Two interesting examples of cupboard stools are given here in Figs. 294 and 295 as a conclusion to this chapter. Their periods are uncertain, but the first is not later than the close of the sixteenth century (and even then, is copied from a still earlier type), while the second dates from the last quarter of the seventeenth. Both are instructive in showing these bridge-pieces which were made during a space of over a century, in numbers too small to establish any fashion. Pieces of exceptional character are always difficult to date, for this reason. Made for special purposes, sporadically, they follow no established mode of the time, and are nearly as likely to create a new manner as to copy one long disused.
Fig. 295. Oak Cupboard Stools. - Late sixteenth century. - Late seventeenth century. - W. Smedley Aston, Esq.
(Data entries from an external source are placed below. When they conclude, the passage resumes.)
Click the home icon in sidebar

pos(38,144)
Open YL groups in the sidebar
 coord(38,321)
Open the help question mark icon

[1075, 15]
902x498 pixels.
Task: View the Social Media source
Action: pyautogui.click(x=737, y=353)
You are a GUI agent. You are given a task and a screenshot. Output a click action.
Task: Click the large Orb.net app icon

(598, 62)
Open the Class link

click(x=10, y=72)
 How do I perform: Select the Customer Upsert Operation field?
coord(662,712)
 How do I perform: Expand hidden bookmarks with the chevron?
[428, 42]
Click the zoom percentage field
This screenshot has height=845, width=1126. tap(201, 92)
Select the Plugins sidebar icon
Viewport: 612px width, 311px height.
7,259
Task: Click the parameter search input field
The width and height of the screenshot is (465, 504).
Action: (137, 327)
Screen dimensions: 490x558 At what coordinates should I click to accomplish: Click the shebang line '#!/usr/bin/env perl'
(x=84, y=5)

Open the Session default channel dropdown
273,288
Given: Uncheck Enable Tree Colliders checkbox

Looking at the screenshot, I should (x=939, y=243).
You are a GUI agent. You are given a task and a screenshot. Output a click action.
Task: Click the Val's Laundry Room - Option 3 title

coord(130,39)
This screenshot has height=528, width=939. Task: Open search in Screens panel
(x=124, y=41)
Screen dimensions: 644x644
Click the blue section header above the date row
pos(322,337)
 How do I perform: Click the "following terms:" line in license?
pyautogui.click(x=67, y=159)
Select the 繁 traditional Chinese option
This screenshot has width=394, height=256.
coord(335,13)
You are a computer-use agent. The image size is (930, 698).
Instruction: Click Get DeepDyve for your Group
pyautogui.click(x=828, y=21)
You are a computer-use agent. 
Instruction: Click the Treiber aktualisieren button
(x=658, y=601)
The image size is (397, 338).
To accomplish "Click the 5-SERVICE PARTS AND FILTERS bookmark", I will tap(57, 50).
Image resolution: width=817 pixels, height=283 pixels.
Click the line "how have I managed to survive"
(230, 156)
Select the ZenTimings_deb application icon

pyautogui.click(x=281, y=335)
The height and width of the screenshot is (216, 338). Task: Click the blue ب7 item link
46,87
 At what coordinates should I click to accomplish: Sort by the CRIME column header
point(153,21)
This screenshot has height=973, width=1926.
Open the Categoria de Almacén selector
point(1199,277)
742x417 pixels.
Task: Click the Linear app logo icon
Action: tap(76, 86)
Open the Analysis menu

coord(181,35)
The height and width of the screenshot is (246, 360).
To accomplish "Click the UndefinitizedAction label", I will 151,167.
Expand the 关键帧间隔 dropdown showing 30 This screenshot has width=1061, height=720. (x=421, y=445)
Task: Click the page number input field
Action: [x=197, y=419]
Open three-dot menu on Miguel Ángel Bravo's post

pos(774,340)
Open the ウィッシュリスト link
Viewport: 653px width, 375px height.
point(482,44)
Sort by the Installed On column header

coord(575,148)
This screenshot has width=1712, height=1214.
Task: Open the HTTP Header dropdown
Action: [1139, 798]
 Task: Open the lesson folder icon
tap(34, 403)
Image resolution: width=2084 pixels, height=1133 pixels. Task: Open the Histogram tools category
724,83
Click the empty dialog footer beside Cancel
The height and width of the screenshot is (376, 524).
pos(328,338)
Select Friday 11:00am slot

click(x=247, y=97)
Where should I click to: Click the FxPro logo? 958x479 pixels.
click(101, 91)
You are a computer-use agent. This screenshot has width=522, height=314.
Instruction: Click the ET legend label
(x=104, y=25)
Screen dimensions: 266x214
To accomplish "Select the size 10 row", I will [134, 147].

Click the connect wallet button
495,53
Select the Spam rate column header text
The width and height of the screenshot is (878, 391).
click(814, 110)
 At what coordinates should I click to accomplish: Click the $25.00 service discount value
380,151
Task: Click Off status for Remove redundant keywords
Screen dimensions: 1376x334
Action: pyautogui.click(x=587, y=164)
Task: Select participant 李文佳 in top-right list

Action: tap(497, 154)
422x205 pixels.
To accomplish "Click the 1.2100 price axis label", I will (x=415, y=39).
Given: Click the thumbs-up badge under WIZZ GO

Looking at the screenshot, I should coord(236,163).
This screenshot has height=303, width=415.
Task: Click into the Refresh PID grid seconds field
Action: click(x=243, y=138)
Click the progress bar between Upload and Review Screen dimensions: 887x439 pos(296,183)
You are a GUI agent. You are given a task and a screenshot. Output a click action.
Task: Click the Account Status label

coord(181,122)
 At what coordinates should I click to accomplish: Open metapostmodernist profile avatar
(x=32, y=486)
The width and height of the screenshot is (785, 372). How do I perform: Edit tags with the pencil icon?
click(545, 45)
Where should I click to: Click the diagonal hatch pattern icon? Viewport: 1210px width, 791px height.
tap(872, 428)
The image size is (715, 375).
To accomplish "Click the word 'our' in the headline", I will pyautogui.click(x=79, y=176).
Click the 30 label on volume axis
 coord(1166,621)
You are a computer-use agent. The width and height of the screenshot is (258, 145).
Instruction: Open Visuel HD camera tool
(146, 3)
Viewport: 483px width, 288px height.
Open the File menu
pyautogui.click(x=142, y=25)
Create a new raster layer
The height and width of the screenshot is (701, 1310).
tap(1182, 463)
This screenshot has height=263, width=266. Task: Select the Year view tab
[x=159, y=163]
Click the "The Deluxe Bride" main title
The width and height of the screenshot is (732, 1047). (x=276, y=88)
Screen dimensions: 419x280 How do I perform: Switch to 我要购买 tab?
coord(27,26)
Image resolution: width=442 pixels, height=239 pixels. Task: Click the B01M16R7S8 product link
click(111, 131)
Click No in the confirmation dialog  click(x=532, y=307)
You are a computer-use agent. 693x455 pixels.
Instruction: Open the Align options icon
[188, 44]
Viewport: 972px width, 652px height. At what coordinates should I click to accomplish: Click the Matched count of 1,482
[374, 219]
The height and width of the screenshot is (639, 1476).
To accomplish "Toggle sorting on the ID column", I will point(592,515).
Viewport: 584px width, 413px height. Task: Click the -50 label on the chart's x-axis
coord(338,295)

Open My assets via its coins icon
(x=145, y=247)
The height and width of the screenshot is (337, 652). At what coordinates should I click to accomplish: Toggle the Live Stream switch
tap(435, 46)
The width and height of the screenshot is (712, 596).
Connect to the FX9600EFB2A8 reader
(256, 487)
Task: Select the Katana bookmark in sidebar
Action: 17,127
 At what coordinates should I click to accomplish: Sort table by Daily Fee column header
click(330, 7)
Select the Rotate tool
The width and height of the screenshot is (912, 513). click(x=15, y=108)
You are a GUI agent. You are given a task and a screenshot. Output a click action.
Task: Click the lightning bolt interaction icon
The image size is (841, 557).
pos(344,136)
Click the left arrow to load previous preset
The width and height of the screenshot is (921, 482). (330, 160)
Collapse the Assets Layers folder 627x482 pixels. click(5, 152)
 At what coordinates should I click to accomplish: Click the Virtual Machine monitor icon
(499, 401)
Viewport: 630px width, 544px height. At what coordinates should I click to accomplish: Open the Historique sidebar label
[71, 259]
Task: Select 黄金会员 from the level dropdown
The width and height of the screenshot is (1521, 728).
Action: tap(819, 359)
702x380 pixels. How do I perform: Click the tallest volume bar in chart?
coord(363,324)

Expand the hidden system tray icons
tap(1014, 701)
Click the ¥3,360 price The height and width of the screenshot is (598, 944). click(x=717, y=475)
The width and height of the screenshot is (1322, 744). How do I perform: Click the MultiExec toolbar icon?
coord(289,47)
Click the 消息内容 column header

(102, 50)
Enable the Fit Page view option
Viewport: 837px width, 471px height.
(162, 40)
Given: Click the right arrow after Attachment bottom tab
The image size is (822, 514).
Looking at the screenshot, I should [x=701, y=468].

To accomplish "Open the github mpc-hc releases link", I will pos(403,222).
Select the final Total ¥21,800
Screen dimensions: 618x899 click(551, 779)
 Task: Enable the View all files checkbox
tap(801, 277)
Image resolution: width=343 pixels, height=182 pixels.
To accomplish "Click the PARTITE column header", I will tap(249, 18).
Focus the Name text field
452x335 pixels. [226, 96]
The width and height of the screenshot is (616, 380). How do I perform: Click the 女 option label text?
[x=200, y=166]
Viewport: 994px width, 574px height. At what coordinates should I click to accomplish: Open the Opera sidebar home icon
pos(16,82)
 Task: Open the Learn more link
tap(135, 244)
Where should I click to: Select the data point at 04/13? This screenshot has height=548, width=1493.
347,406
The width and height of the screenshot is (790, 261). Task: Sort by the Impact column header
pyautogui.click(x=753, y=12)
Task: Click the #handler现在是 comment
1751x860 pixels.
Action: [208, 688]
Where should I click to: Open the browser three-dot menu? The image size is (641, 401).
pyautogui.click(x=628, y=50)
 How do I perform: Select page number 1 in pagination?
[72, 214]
The development of the English oak chair has now been taken past the period when walnut superseded oak, in a great measure, as the fashionable wood for furniture. Actually, to follow a chronological order, walnut chairs of Restoration type should have been inserted in this procession of oak examples. Fig. 239, for example, as we have seen, is late, and carries us well into the walnut years. In practice, however, this would have rendered the whole scheme of this chapter incoherent. Even to have illustrated the oak chairs, shown here, in the progression of their date, instead of in a manner to enable similar and dissimilar types to be compared or contrasted, would have resulted in an orderly arrangement of chapter, but at the cost of a sacrifice of clearness of explanation. English chairs develop not from one, but from many sources, and proceed on widely divergent lines. For this reason, chairs are much more heterogenous in character and in evolution than is the case with other pieces of English furniture, and this is true, not only of the seventeenth, but the eighteenth century as well.